Ms Mira Markovic, wife of Mr Slobodan Milosevic, has indicated that she wants to travel to The Hague to lend her husband support during his trial. She has asked the UN war crimes tribunal to intervene to enable her to come to The Hague despite an EU travel ban, a tribunal spokesman, Mr Christian Chartier, said yesterday.
She reportedly wants to rent an apartment in The Hague for the duration of her husband's trial.
EU sanctions - though largely lifted after Mr Milosevic's removal last year - still prevent members of his immediate family from travelling to EU countries. Mr Milosevic and Ms Markovic met in high school in the small town of Pozarevac, Serbia, and have been inseparable ever since. The head of the left-wing JUL party in Yugoslavia, Ms Markovic is the most influential woman in the history of Serb politics, the couple's biographer says.
But in an interview seven years ago, Ms Markovic said she dreamed about a leisurely retirement with Mr Milosevic.
"When I turn 60 in 2002, I want my husband to leave politics. I see us on foreign holidays, maybe somewhere in Switzerland," she said. Mr Milosevic's trial is, however, expected to take more than two years.
Ms Markovic will have to meet Mr Milosevic in the ICTY detention centre in Scheveningen, a northern suburb of The Hague. The facility is equipped with a special "family room" where detainees and their partners can enjoy conjugal visits.
The Dutch Foreign Ministry confirmed it had received a request to waive the travel ban for Mr Milosevic's wife and at least one other family member and was looking into it.
A spokesman said the ministry had received a request by the tribunal to "respond positively if Ms Markovic applies for a visa" to the Netherlands.
Isabel Conway writes from The Hague: When Mr Milosevic arrived back inside the walls of his prison after his short and dramatic courtroom appearance where he was indicted for horrific war crimes, yesterday, a mild mannered Irishman who is his chief jailer awaited him.
A former high ranking member of the Army, retired Cmdt Tim McFadden (47) from Dublin, is director of the United Nations Detention Unit where the dictator has reportedly been on 24-hour suicide watch.
The officer caused initial consternation among detainees and surprise among UN war crimes investigators here by abolishing segregation among the 38 or so Serb, Croat and Muslim inmates on taking over the difficult job in late 1997.

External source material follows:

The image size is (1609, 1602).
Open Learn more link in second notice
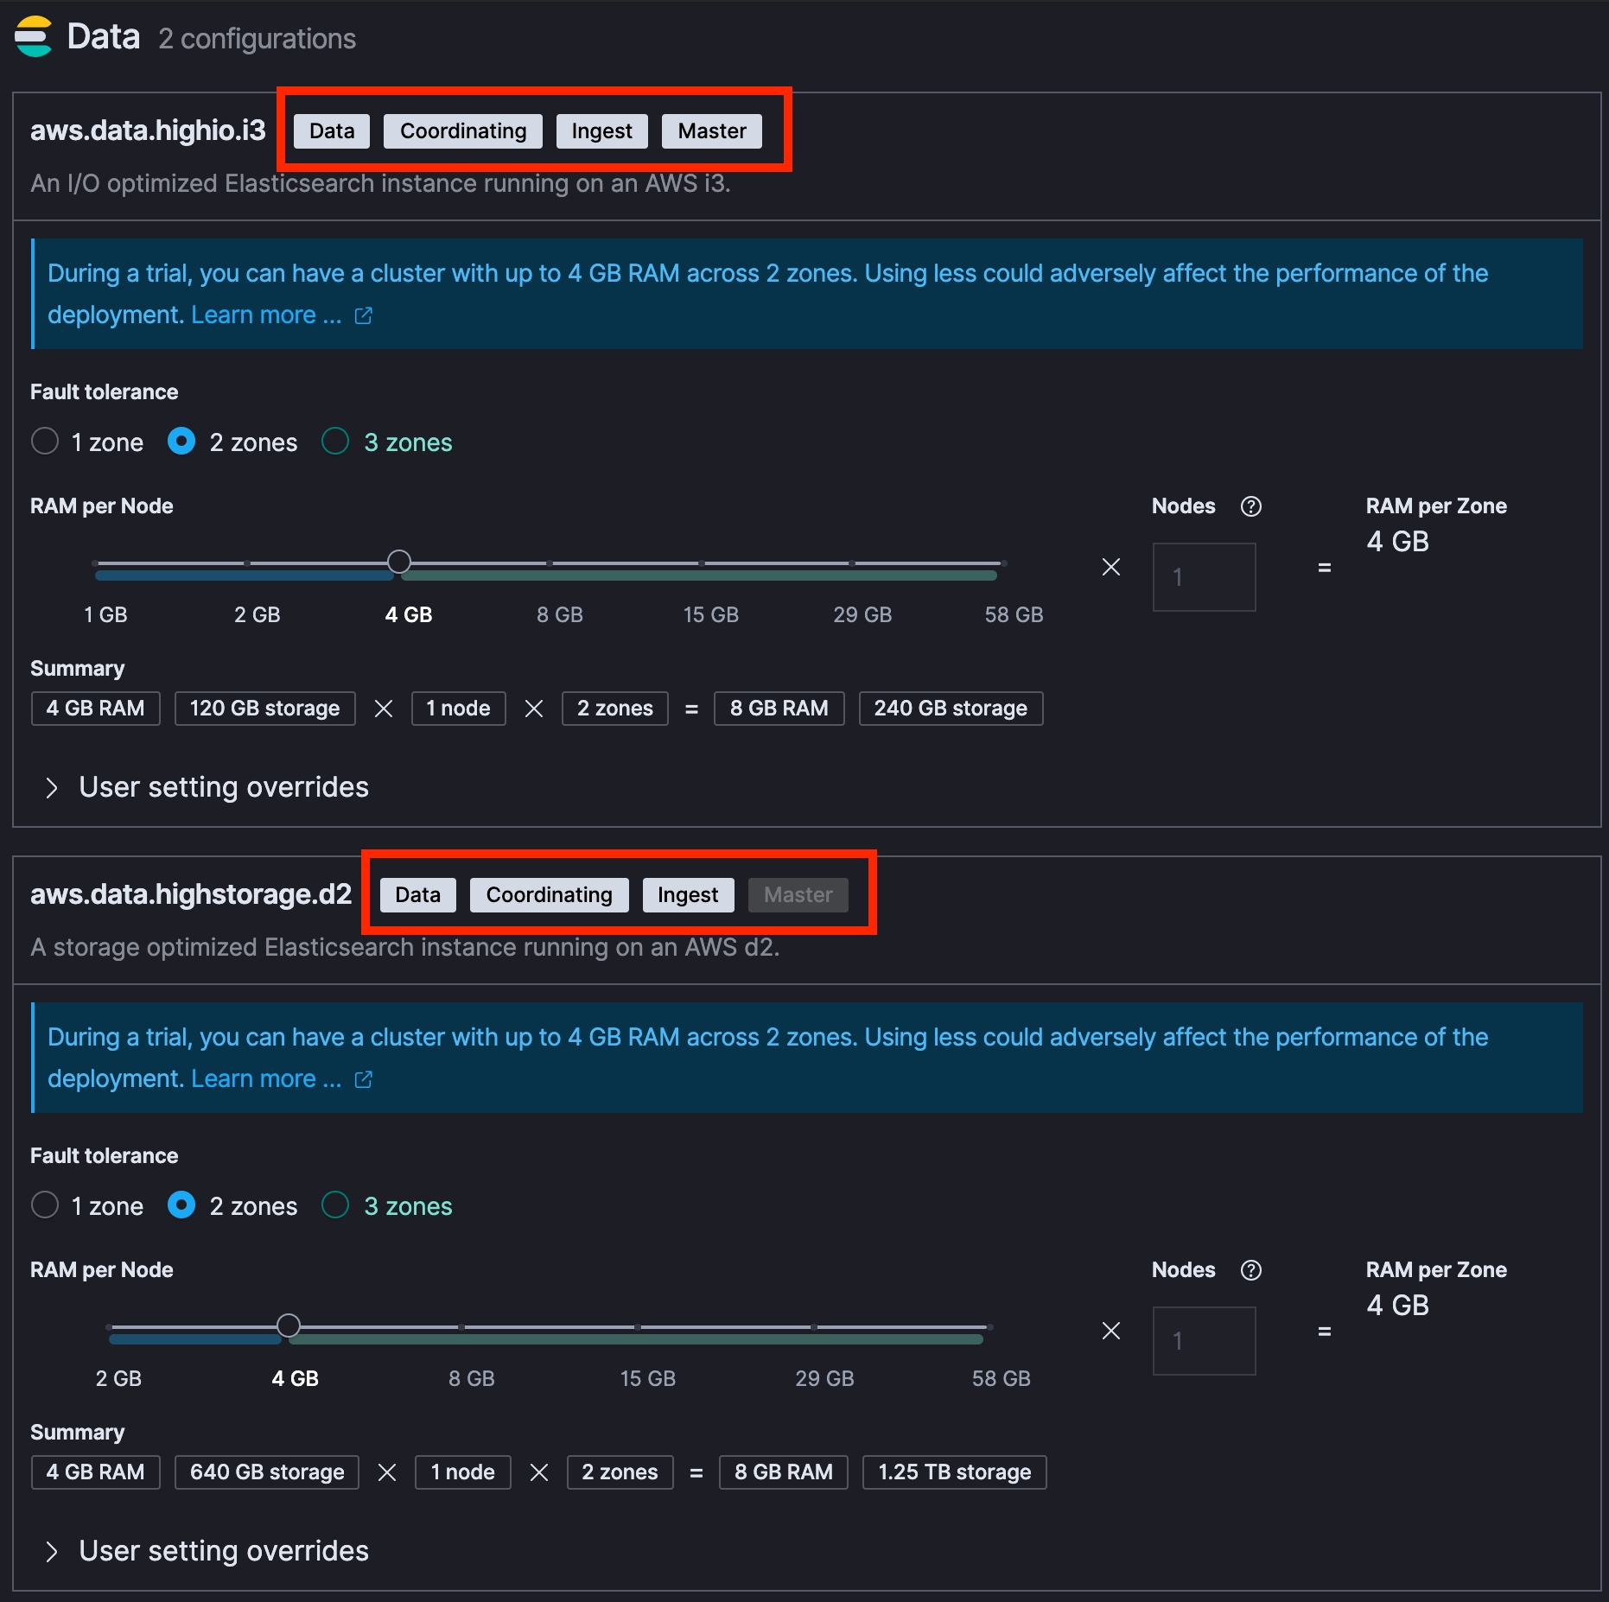pos(266,1079)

Cmdt McFadden served as a high ranking member of the UN peacekeeping force in the Lebanon. Asked how Mr Milosevic was behaving himself in his prison Cmdt McFadden said: "He shows great respect for staff and management and indeed for myself. He is anxious to comply [with our regulations]".
The Bosnian Serb government yesterday approved a long-delayed draft law on co-operation with the UN war crimes tribunal, prompted by growing pressure following the handover of Mr Milosevic. The Bosnian Serb Prime Minister, Mr Mladen Ivanic, said he would travel to The Hague today to discuss the law with tribunal officials. --(Reuters)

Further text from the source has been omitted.